Meet our SERC scientists: Evelyn Gaiser

Evelyn Gaiser

Name: Evelyn Gaiser

Home Department: Biological Sciences

How long have you been at FIU? In SERC?
I came to FIU about 22 years ago as a postdoc to work on an experiment looking at the criteria for phosphorus in the Everglades. 

How would you describe yourself as a scientist? How do you describe your title and role?
I am an algal biologist. I study natural communities of algae, especially diatoms, to pick up warning signals and look back at past environments. Currently, I’m the George M. Barley Endowed Chair of Everglades research at FIU’s Institute of Water and Environment.

How did you start working in this field?
I’ve always been interested in water because I grew up around the Great Lakes region in Ohio and would spend most of my time swimming in muddy lakes. I went to Kent State University for undergrad, where I took some classes on limnology and fell in love with it. When I went on to do my masters, I wanted to study zooplankton, so I talked to an advisor who recommended that I spend the summer at a biological field station and take an aquatic ecology course. The class was full, and the only other one available for the summer was a diatoms class. I later found out that people would come from all over the world to take this diatoms course. I became fascinated by the type of diatom that only grows attached to animals and ended up doing my masters about this species. I then went to the University of Georgia to do my PhD on zooplankton. I used the diatoms to figure out why there was some zooplankton in some wetlands and not in others. After graduating in 1997, I heard from my friends at FIU that there was a position available to study algae in the Everglades. I was hired as a postdoc and since then have been at FIU helping to restore the Everglades!

In a nutshell, what is your research about?
The research that I do focuses on the use of algae in the Everglades and other coastal wetlands to diagnose sources of environmental change. They can give us signals of change in aquatic ecosystems over short and long-time periods. If you have contaminant problems in the water, you would be able to learn what’s wrong from the diatoms faster than from the water itself. Due to their structure, once they die, they sink to the bottom of the lake or ocean and are preserved over long periods of time. If you take out a sediment core, you will be able to read the diatoms to discover past environments. They can tell stories about the environment that you can’t figure out in other ways.

What excites you most about your research?

::::

**WORK REQUIRED:** Carry on the interview with Evelyn Gaiser from where it stops, answering its last question.

**Entries taken from a collection:**
::::

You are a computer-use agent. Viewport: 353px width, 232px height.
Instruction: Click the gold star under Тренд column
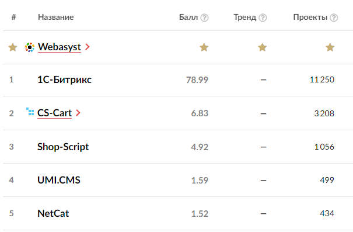click(x=263, y=47)
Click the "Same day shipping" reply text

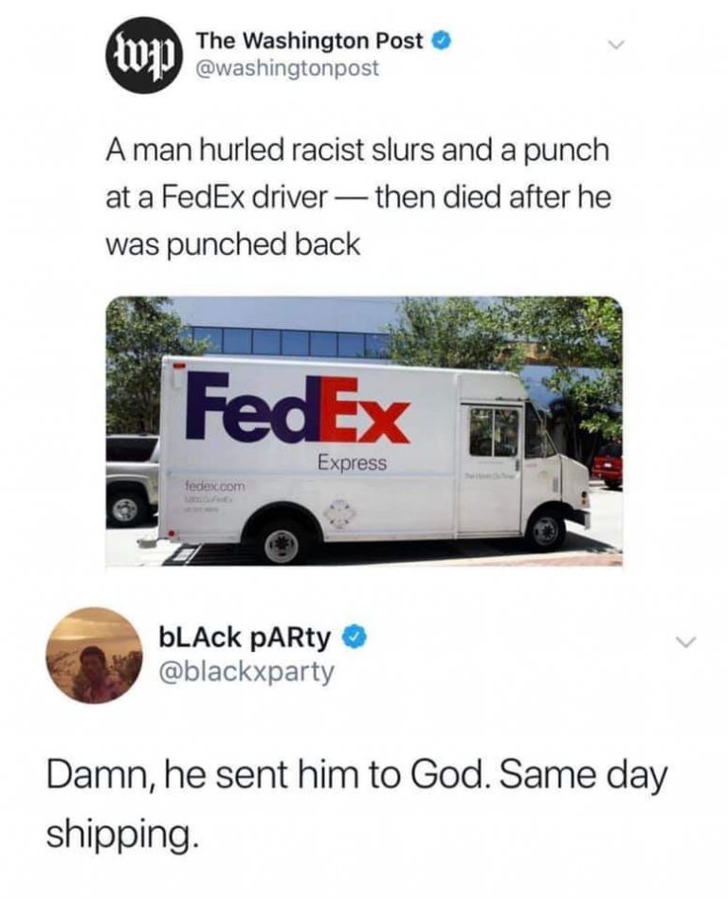tap(356, 802)
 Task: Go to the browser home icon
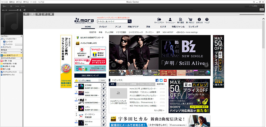pos(51,14)
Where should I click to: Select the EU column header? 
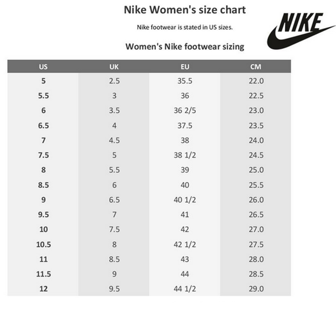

::::

**ANSWER BELOW:**
The thing I’m most excited about is continuing to work with diatoms and algal mats. In the Everglades, diatoms grow together in mats. They produce polysaccharide around their shells and it’s like glue because bacteria and fungi stick to it, which makes it look like a carpet or mat and a home for a lot of animals. This mat is really important because it’s part of the food web. However, when you put phosphorus into the Everglades, the mats fall apart. They dissociate so the diatoms are no longer sticking together and a different alga comes in and the whole food web falls apart. We don’t know why this happens, so we have a student, Eric Massa, who’s using computer tools of social network analysis and applying it to periphyton mats to see if there’s a dependency of one thing to another. I am really excited about this project and what we are going to discover. 

How do you think this research impacts people or the planet in a broader sense?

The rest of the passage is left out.